= City of Stairs =

2014 novel by Robert Jackson Bennett

First edition, cover art by Sam Weber

City of Stairs is a 2014 fantasy novel by Robert Jackson Bennett. The first in his "Divine Cities" trilogy, it was published by Broadway Books.

==Synopsis==
For centuries, the city-state of Bulikov used the magic of its patron deities to rule the world — until their vassal state Saypur killed the gods and conquered Bulikov. Decades later, a Saypuri historian is murdered while investigating Bulikov gods and magic, and the Saypuri colonial administration in Bulikov sends Ashara Komayd to investigate.

==Reception==
City of Stairs was a finalist for the 2015 World Fantasy Award—Novel, the 2015 Locus Award for Best Fantasy Novel, and the 2015 British Fantasy Award for Best Fantasy Novel; as well, an analysis of the nominations for the 2015 Hugo Awards has shown that, if it were not for the involvement of the Sad Puppies, City of Stairs would have been a finalist for the Hugo Award for Best Novel.

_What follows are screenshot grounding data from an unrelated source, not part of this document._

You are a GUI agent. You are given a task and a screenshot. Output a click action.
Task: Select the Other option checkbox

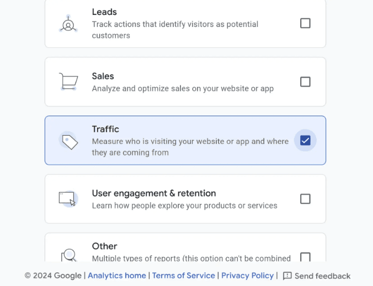pos(305,257)
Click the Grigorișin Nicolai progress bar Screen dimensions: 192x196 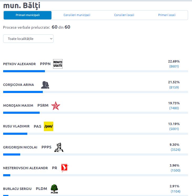(x=96, y=154)
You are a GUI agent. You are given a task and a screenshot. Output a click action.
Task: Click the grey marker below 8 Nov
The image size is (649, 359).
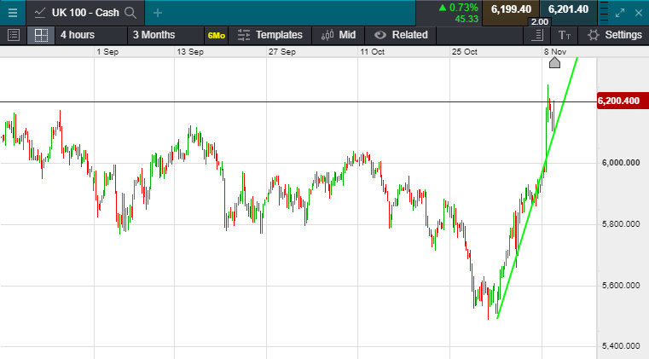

In the New York Times, N. K. Jemisin lauded Bennett's worldbuilding, noting that Bulikov and Saypur "refreshingly" evoke "czarist Russia and Mughal India" rather than "staid medieval Europe", but considered that the book's "espionage and police-procedural components" were its "least interesting"; Jemisin also faulted the characterization of Komayd as a "cipher" who is "(made) more interesting by (the) reflected quirkiness" of her associates, but who "never quite leaps off the page."
 At Strange Horizons, Niall Harrison likewise praised the worldbuilding for its "coherency [and] completeness that precious few fantasies can match", and compared the violence and brutality of Komayd's assistant/bodyguard Sigrud to that of a Joe Abercrombie character. National Public Radio criticized Bennett for opening the novel with a lengthy courtroom scene in which (to the "extraordinary boredom (of) all the characters involved") a Bulikov merchant is prosecuted for illegally displaying the symbol of a dead god, but praised the pacing of the rest of the novel, calling Komayd and Sigrud "a post-feminist Fafhrd and the Gray Mouser."